A knowledgeable young woman in jodphurs and one of
those padded gilets showed us a bat. A pipistrelle
shorter than a thumb it was like a little rectangle of
dense fur with a tiny, strange alien face. She let me
stroke the bat. It crawled up her hand and didn't seem
to mind when she gently extended its rubbery wing for
us to see.
Then the Bat Expert handed out the Bat Detectors to
some reliable members of the group. I didn't get one. He demonstrated
the Correct Use of Bat
Detectors and all the responsible ones twiddled with
the on switches and the volume controls. The Bat
Expert pointed his in the air and immediately picked
up the sound of a bat. Excitedly all the bat detector
holders pointed theirs in the same direction. It was
like a Spielberg film moment. Total silence in the
group and the reliable ones all with arms identically
outstretched. We listened.
"That's a pipistrelle," the expert said, expertly. "You
can tell a pip as they say it sounds like a wet hand
slapping a thigh." The group all tittered obediently.
It was Carry On Bat Watching and no mistake.

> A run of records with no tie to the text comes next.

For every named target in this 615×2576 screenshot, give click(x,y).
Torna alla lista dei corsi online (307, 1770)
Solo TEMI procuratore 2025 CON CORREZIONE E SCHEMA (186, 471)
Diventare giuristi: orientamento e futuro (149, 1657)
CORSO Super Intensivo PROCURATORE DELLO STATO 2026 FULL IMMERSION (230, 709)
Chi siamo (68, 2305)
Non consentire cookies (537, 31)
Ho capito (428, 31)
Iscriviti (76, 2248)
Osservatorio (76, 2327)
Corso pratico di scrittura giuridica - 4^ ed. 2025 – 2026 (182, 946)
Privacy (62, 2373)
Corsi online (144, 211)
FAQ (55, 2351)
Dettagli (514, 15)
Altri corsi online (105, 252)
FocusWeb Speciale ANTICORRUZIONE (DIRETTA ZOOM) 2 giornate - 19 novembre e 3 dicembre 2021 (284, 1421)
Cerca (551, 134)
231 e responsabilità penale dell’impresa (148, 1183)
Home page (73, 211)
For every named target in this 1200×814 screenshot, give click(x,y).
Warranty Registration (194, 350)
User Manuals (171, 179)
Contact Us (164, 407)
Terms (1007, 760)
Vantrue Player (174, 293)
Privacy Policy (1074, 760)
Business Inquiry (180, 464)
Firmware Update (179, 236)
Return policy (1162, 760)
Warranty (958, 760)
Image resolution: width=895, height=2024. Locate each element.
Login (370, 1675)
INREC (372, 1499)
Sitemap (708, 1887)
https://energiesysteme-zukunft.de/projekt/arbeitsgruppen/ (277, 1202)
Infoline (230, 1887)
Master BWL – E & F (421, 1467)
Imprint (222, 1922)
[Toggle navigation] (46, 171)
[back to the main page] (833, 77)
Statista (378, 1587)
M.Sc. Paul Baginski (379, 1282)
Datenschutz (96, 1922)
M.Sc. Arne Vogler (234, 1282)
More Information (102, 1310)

There was something about the Bat Expert's voice that reminded me of
someone.
The off we set, down the dark paths into the grounds.
There must have been forty of us, tramping along
behind The Expert and Jodphur Woman. In a clearing in
some trees he suddenly stopped. We all stopped too and
gathered round. Hoisted high, his detector was picking
up more clicks.
"The Whiskered Bat," he said, almost reverently. "Very
rare." We listened too and looked up into the dark
air. The idea of seeing a real bat flapping about
seeming like more than we could possibly deserve. The
clicks we could hear were different the expert said
and we nodded as though we could tell the difference.
The Whiskered is endangered but no more whiskered than
any other bat it turns out. "He whispers out his
call," the expert intoned and I felt hairs rising all
over me. This was poetry in the making.
Then on we went to the lakeside. The expert waved his
detector about and alleged there were Daubenton's in
the area. We craned our necks and hoped hard. The
expert went too close to the edge of the lake and
swung his searchlight about fruitlessly. The group
swung their searchlights about too. It looked like
London in the Blitz. The Daubentons seemed to be
eluding us spotters.
They fly low over the lake, we were told, grabbing up
insects in their little hairy feet. How we wanted to
see them. We stretched our necks and strained our eyes. Whilst we
stood, a hushed huddle, undeserving - the expert explained about the
recent discovery of the 52khz pip. Before that they thought all pips
were 45khz.
It turned out the Daubentons were round the corner and we trooped along
and at last there they were flickering across the
water. How we thrilled to the snatched sight of them. How we watched
them for ages skimming across the surface of the lake. The Expert never
seemed to tire of them even when the children in the party began to get
restless, shuffling their feet and making horror faces with their
flashlights under their chins. The expert was rapt telling us the miles
various bats would travel in a night, about their summer and their
winter roosts, their night and their day roosts, their breeding
habits.
Suddenly I realized who he sounded like. Baldrick, I whispered to the
boyfriend, and it was. A Bat Expert who sounded just like Baldrick. We
smaned at the back of the group. A few watchers looked at us.
It seemed to me that the expert didn't really need this audience. I
thought he would be just as happy on the lip of the lake on his own
catching the bat flights in his torch beam and talking. Eventually he
sighed and turned, led us back to the stables where there was a chance
for a drink and to buy a copy of his expert book "Bats".
Boyfriend and I silently agreed to slip away. The brightly lit stable
with its urn seemed wrong after all that darkness. We would have been
irritated by the watchers trying on their new bat lingo. So we sneaked
off past the end of the stable block and, in the pitch dark, tried to
find the carpark. We did eventually and drove home through night air we
now knew to be bat filled. It was a bit late and of course we were
looking forward to getting back for a nice cup of tea.